Online Machine Learning demonstrations that we like
We’ve been doing a lot of research as part of our own journey to deepen our understanding of machine learning techniques during the past 18 months. As we visit more and more clients to explain machine learning to people, what it is and how it can help companies achieve various goals more efficiently, we have collected a number of online demonstrations that have impressed us.
Feel free to share and comment on this post. We think these are very helpful to raise awareness about the possibilities that machine learning can unlock for us all.
Google Vision API
https://cloud.google.com/vision/
This is an example of how access to data is a key factor when it comes to machine learning. Love it or hate it, but Google is one of the companies that probably collects more data about it’s users, their activities and their preferences than any other in the public space. Linking documents to search terms was their biggest triumph and they have expanded this into images and videos. This enables them to train machine algorithms to “see” what any image contains and catalogue it accordingly.

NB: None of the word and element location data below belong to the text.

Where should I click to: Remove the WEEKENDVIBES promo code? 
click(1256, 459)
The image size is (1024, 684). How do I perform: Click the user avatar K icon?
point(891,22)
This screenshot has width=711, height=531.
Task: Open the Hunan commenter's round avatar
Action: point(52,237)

Reinforcement Learning using Tensor Flow
https://github.com/nivwusquorum/tensorflow-deepq
This repository’s owner, Szymon Sidor, was kind enough to share his game played by an algorithm written using Python and Google’s TensorFlow. Something really visual to show how the algorithm is changing its behaviour as it learns.
From photo to Fine Art
http://thenextweb.com/creativity/2015/08/31/machine-or-picasso-this-algorithm-can-transform-photos-into-fine-art/
This one has no online demo as such. It’s just an article, but the images speak for themselves. If anyone finds an online demonstration of this, please let us know! We decided to include this one, because it opens one up to the idea of machines not only learning, but creating new data, or new information. Music, paintings and other artworks produced by computers? See for yourself!
Raspberry Pi robot that tells you what it is looking at
http://diydrones.com/m/blogpost?id=705844%3ABlogPost%3A2316662
The author, Chris Anderson, built a low cost robot and took the time to explain how he did it. His robot uses the Google Tensorflow library to recognise objects in the camera’s view.
Microsoft Azure online age guessing algorithm
http://how-old.net
Here you can upload photos of yourself and probably your colleagues, your boss and your friends after which this algorithm guesses your age.
Text to handwriting algorithm
http://www.cs.toronto.edu/~graves/handwriting.html
This demonstrates how a machine can change its prediction based on prior events or outputs. When writing with a pen we all know how letters would look different depending on which letters precede or follow the letter as you write. In the same way we train ourselves to write in this way, a machine can learn those patterns.